3. Is Hopper really good for sparse workloads?

One of the best questions challenged the premise of the second half of the talk: if Hopper’s features are mostly built for dense matrix multiplication, and sparse kernels still remain well below the roofline at high sparsity, should we conclude that Hopper is not really a good fit for sparse workloads?

Jie’s answer was nuanced.

She did not claim that Hopper is ideal for sparse workloads.
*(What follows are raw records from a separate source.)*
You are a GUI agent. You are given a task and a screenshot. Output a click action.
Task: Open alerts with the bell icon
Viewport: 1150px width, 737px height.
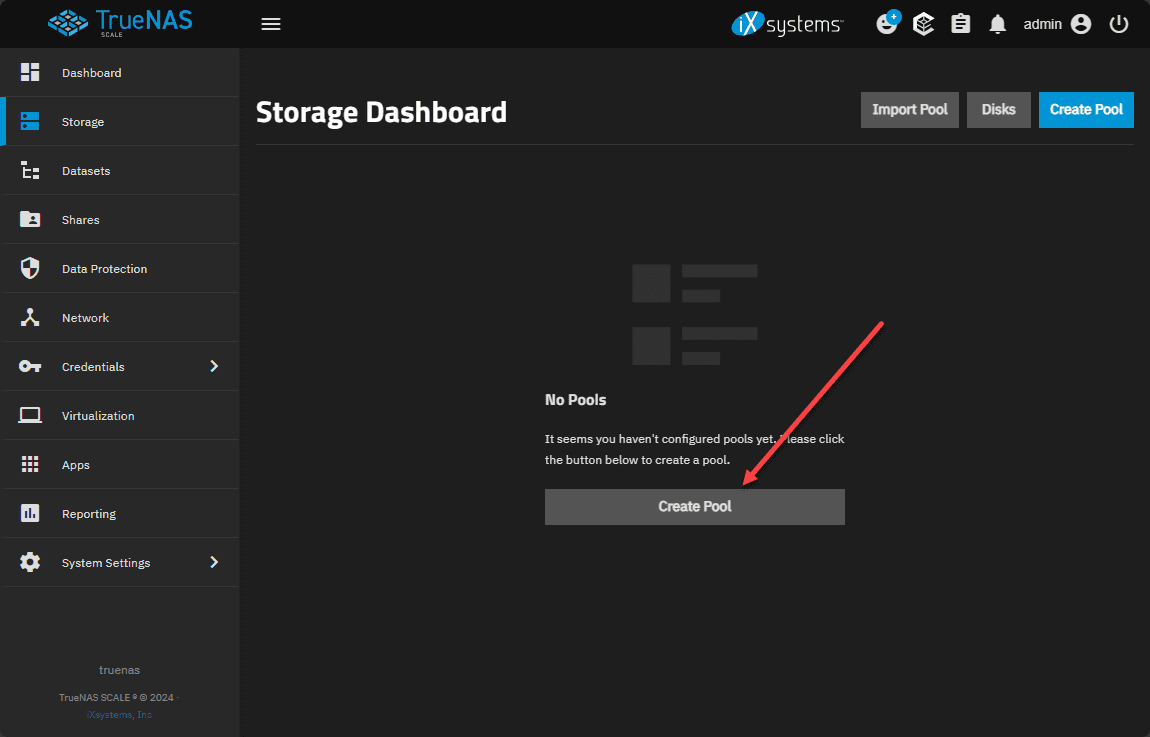997,23
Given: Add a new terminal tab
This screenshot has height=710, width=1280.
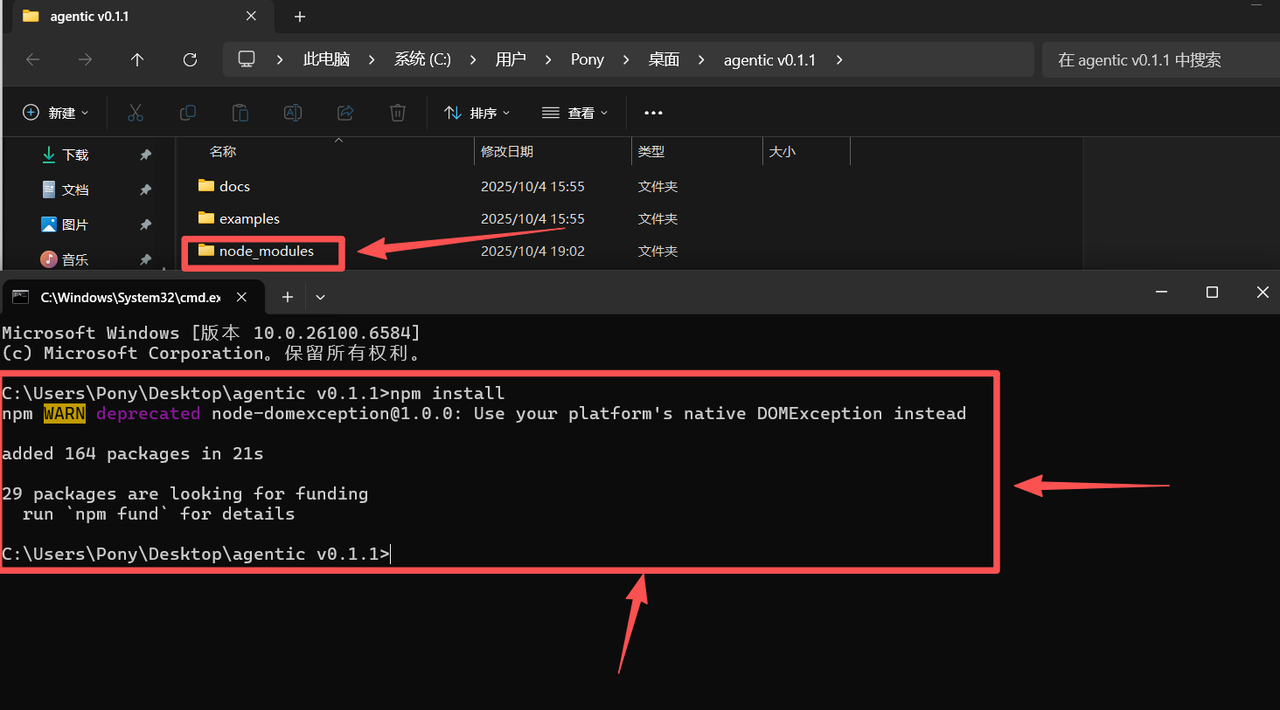Looking at the screenshot, I should pyautogui.click(x=287, y=297).
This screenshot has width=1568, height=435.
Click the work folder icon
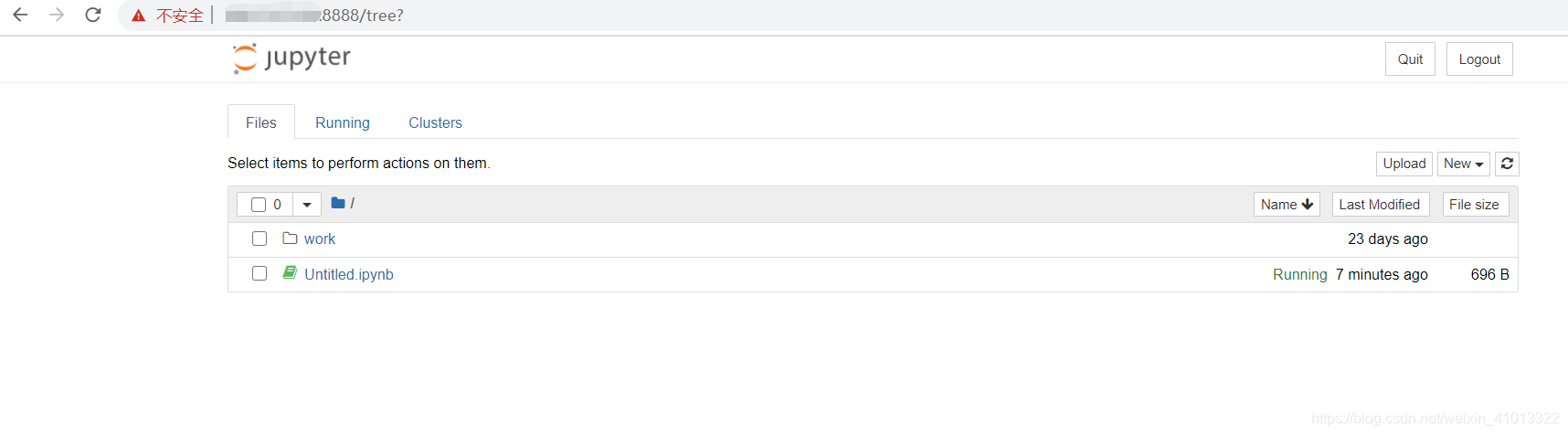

Instead, she emphasized that:

• GPUs remain the most mature widely available high-performance platform,
• sparse workloads are intrinsically more irregular than dense ones,
• and comparing a general-purpose GPU against a hypothetical sparse-specific accelerator is not always the most useful baseline.

In other words, Hopper is not the perfect sparse machine, but it is still the most practical and relevant platform for serious sparse-kernel work today.

4. What should NVIDIA change to make SpMM truly first-class?

Another memorable exchange asked what GPU designers should change if they wanted to make sparse matrix multiplication a first-class workload rather than something adapted from dense-math machinery.

Jie’s answer suggested that the current sparse tensor core model is still too rigid, because it assumes specific structured sparsity patterns and often falls back on padding. Her instinct was that a truly better solution would likely require more dedicated sparse-oriented hardware support, rather than merely repurposing dense tensor cores.

That answer nicely captured a broader lesson from the whole talk: a lot of current sparse acceleration is still about forcing irregular computations into regular hardware templates.